§ The problem
Reproduce the material below verbatim, line for line, changing nothing.
── Material for the task ──
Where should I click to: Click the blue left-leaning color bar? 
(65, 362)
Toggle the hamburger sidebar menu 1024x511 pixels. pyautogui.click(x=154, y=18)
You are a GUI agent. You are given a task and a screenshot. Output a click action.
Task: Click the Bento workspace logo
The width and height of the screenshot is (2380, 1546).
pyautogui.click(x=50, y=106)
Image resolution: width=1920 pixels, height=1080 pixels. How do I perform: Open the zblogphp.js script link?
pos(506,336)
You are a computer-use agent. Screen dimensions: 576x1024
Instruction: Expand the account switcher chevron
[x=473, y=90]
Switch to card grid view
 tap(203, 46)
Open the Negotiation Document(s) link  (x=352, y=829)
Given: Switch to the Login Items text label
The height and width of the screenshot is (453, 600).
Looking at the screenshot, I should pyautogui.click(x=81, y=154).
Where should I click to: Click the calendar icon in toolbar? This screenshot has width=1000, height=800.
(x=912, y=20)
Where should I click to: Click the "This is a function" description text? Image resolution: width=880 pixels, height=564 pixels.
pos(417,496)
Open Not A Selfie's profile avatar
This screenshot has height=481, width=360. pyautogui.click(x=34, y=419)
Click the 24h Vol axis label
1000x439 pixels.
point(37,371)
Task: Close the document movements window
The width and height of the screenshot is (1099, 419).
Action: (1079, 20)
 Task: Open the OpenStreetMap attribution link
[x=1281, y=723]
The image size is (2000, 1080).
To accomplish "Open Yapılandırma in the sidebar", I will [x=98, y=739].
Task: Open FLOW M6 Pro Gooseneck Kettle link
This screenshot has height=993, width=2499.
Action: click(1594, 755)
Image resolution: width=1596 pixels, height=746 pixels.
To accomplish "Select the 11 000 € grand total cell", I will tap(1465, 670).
───
§ Result of this exercise
Where should I click to: Click the blue left-leaning color bar? 
(65, 362)
Toggle the hamburger sidebar menu 1024x511 pixels. pyautogui.click(x=154, y=18)
You are a GUI agent. You are given a task and a screenshot. Output a click action.
Task: Click the Bento workspace logo
The width and height of the screenshot is (2380, 1546).
pyautogui.click(x=50, y=106)
Image resolution: width=1920 pixels, height=1080 pixels. How do I perform: Open the zblogphp.js script link?
pos(506,336)
You are a computer-use agent. Screen dimensions: 576x1024
Instruction: Expand the account switcher chevron
[x=473, y=90]
Switch to card grid view
 tap(203, 46)
Open the Negotiation Document(s) link  (x=352, y=829)
Given: Switch to the Login Items text label
The height and width of the screenshot is (453, 600).
Looking at the screenshot, I should pyautogui.click(x=81, y=154).
Where should I click to: Click the calendar icon in toolbar? This screenshot has width=1000, height=800.
(x=912, y=20)
Where should I click to: Click the "This is a function" description text? Image resolution: width=880 pixels, height=564 pixels.
pos(417,496)
Open Not A Selfie's profile avatar
This screenshot has height=481, width=360. pyautogui.click(x=34, y=419)
Click the 24h Vol axis label
1000x439 pixels.
point(37,371)
Task: Close the document movements window
The width and height of the screenshot is (1099, 419).
Action: (1079, 20)
 Task: Open the OpenStreetMap attribution link
[x=1281, y=723]
The image size is (2000, 1080).
To accomplish "Open Yapılandırma in the sidebar", I will [x=98, y=739].
Task: Open FLOW M6 Pro Gooseneck Kettle link
This screenshot has height=993, width=2499.
Action: click(1594, 755)
Image resolution: width=1596 pixels, height=746 pixels.
To accomplish "Select the 11 000 € grand total cell", I will tap(1465, 670).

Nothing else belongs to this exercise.